The required output is the exact text of the lines from the line containing "Viewport: 693px width, 1500px" through the final line below, inclusive, without pictures.

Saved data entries
--- START ---
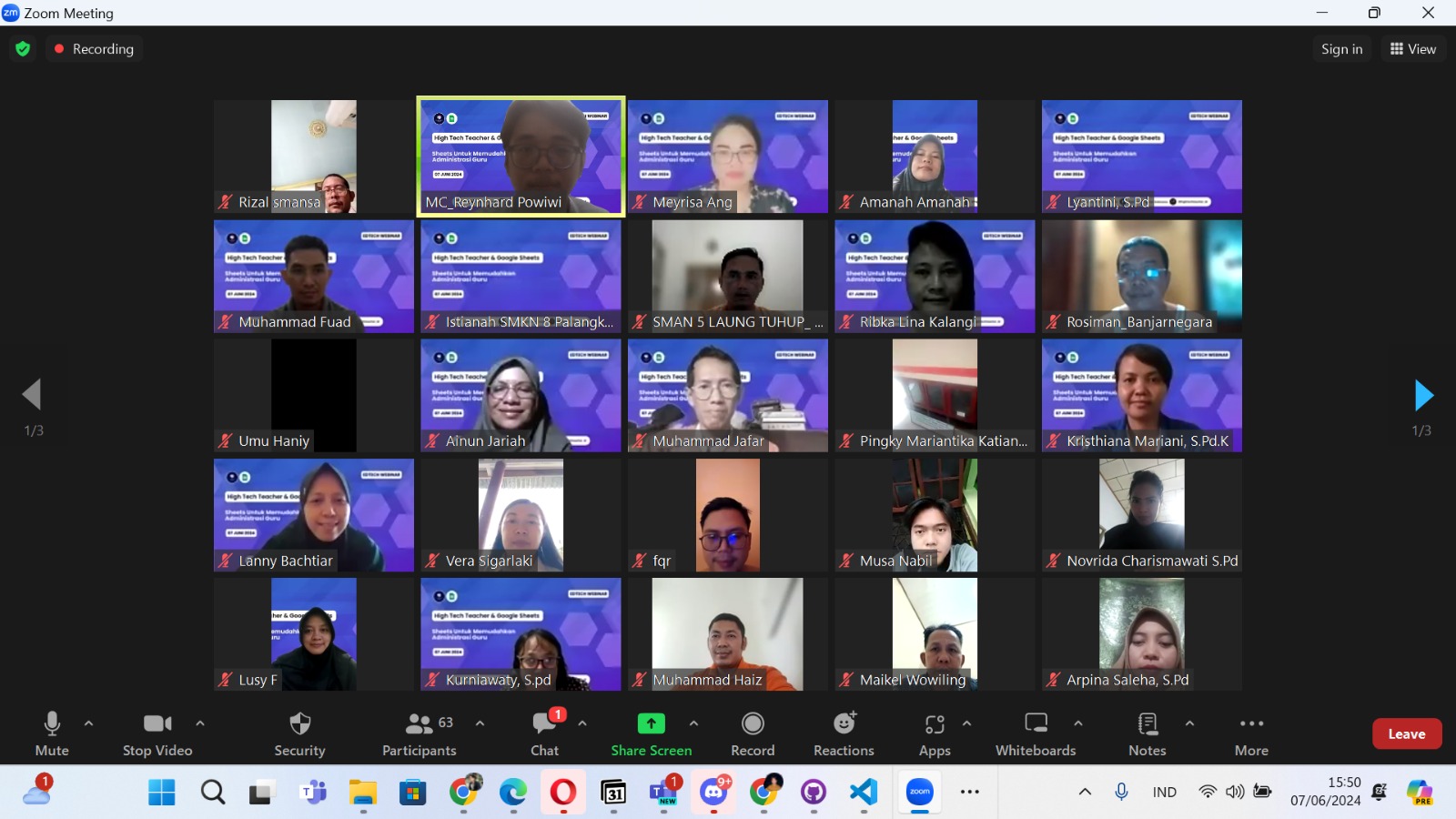This screenshot has height=819, width=1456.
Task: Start recording with Record button
Action: [753, 733]
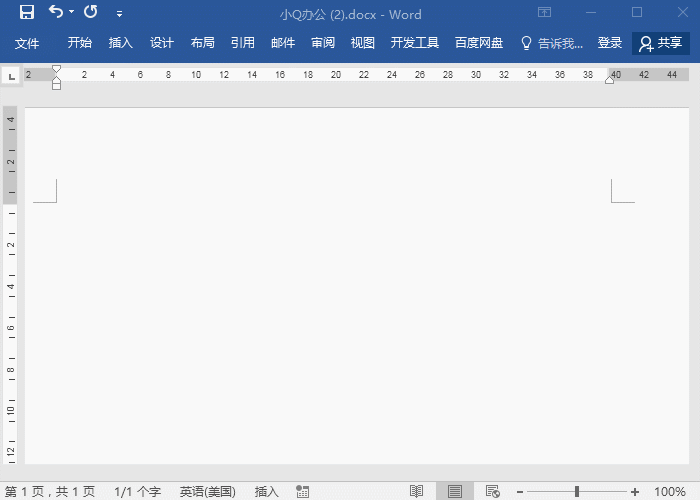The width and height of the screenshot is (700, 500).
Task: Click the Undo arrow icon
Action: [56, 13]
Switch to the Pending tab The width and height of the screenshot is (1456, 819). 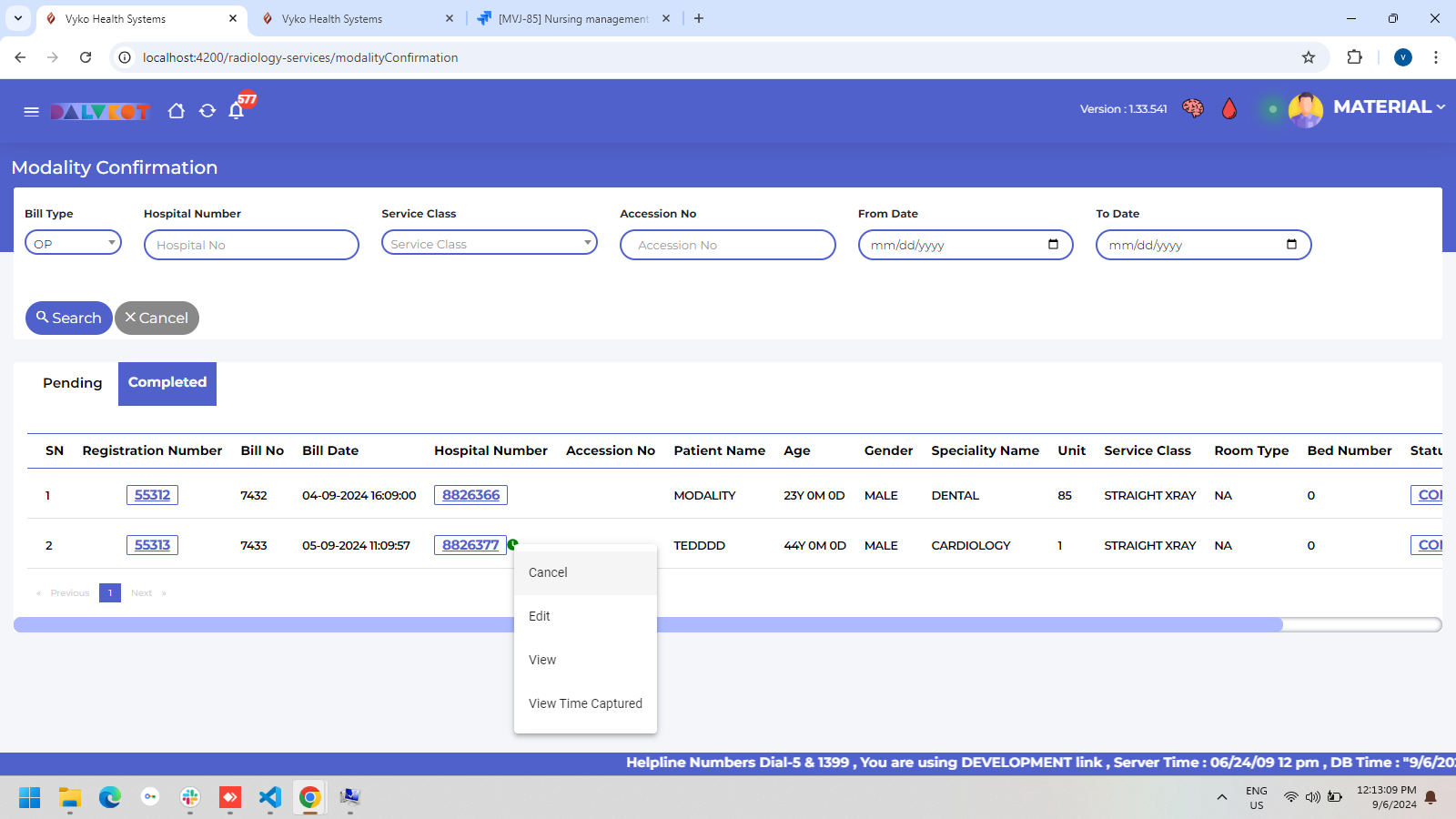click(72, 383)
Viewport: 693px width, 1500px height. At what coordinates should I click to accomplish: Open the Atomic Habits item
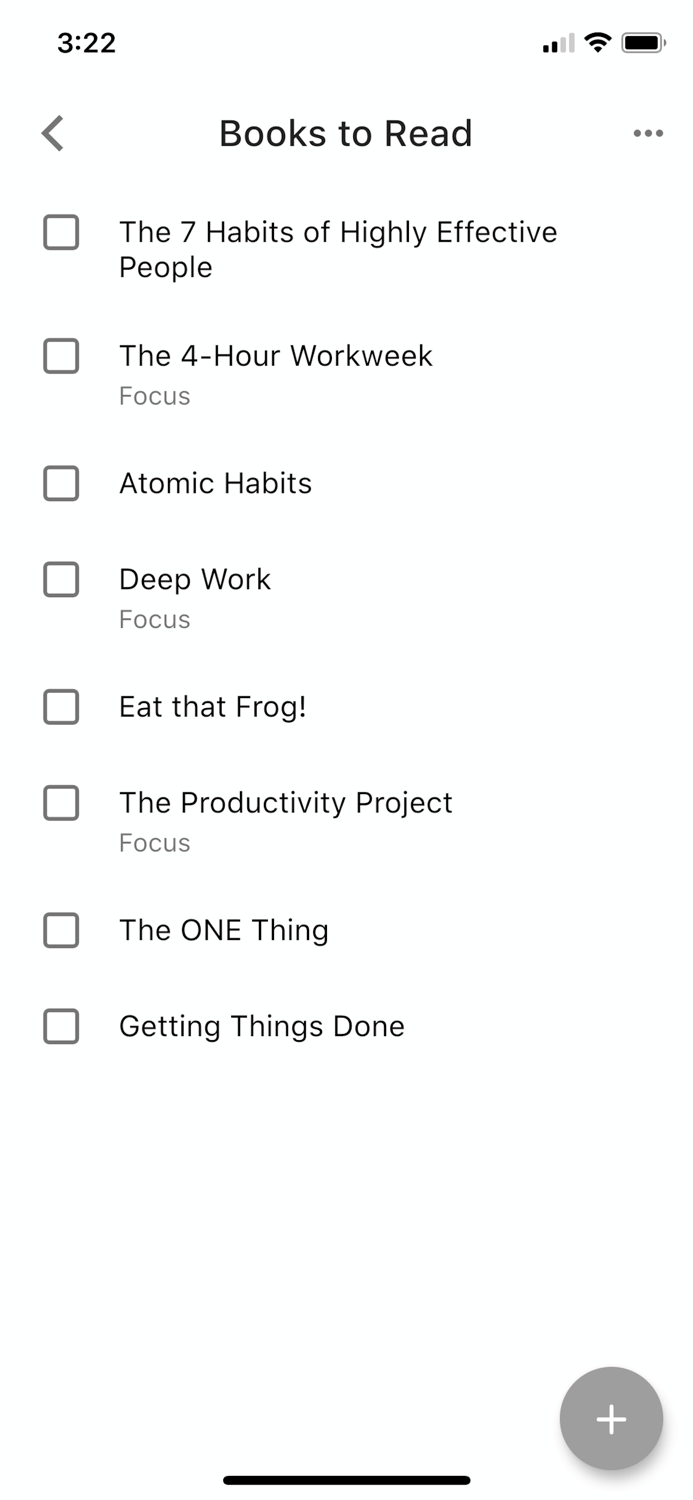214,483
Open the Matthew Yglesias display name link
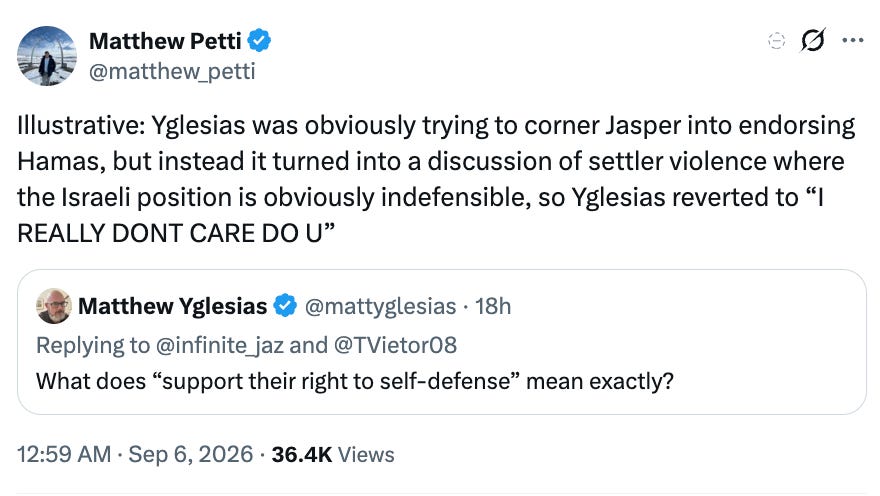The image size is (880, 496). point(172,306)
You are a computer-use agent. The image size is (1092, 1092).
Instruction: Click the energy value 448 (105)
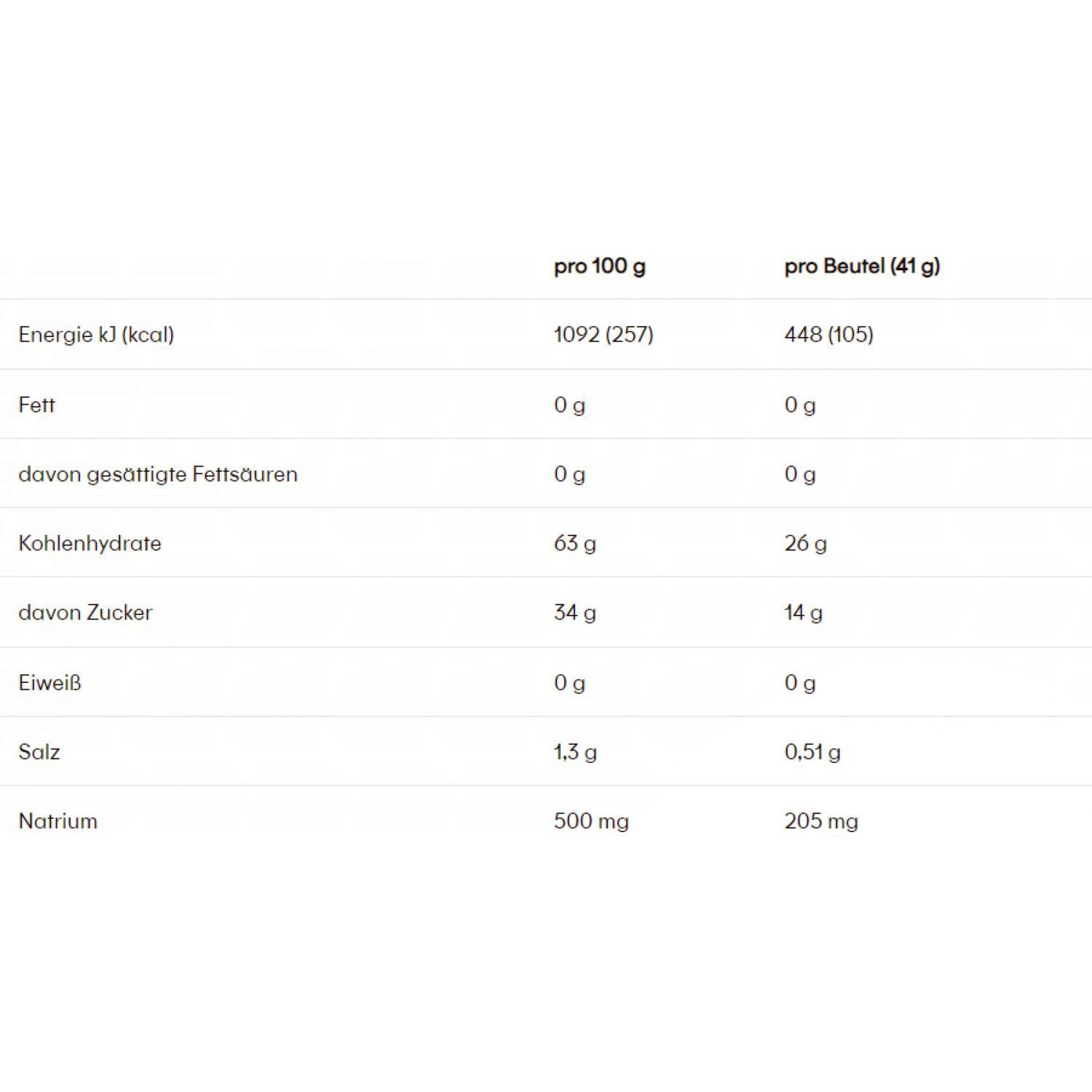(x=828, y=335)
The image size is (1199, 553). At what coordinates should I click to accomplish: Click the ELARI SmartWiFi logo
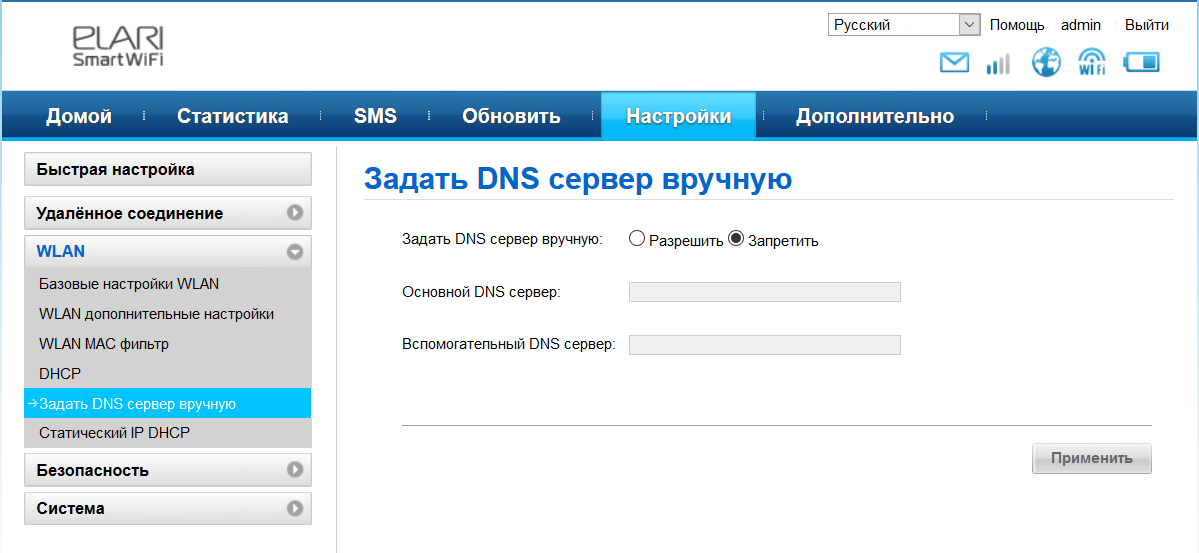118,47
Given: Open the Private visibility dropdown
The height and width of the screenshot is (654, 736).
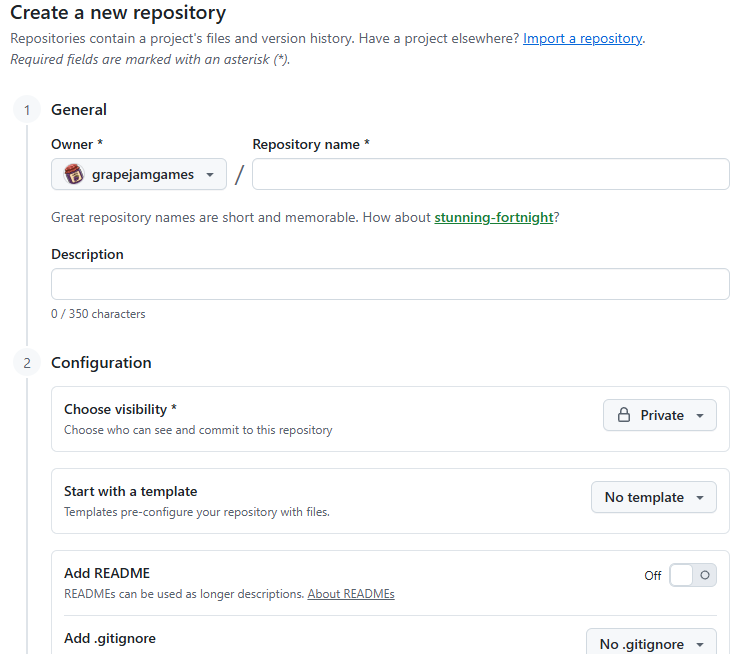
--- END ---
• Response area
Viewport: 693px width, 1500px height. At what coordinates should I click to accomplish: Open the Atomic Habits item
214,483
Open the Matthew Yglesias display name link
The image size is (880, 496). point(172,306)
You are a computer-use agent. The image size is (1092, 1092).
Instruction: Click the energy value 448 (105)
(x=828, y=335)
The image size is (1199, 553). At what coordinates should I click to accomplish: Click the ELARI SmartWiFi logo
118,47
Given: Open the Private visibility dropdown
The height and width of the screenshot is (654, 736).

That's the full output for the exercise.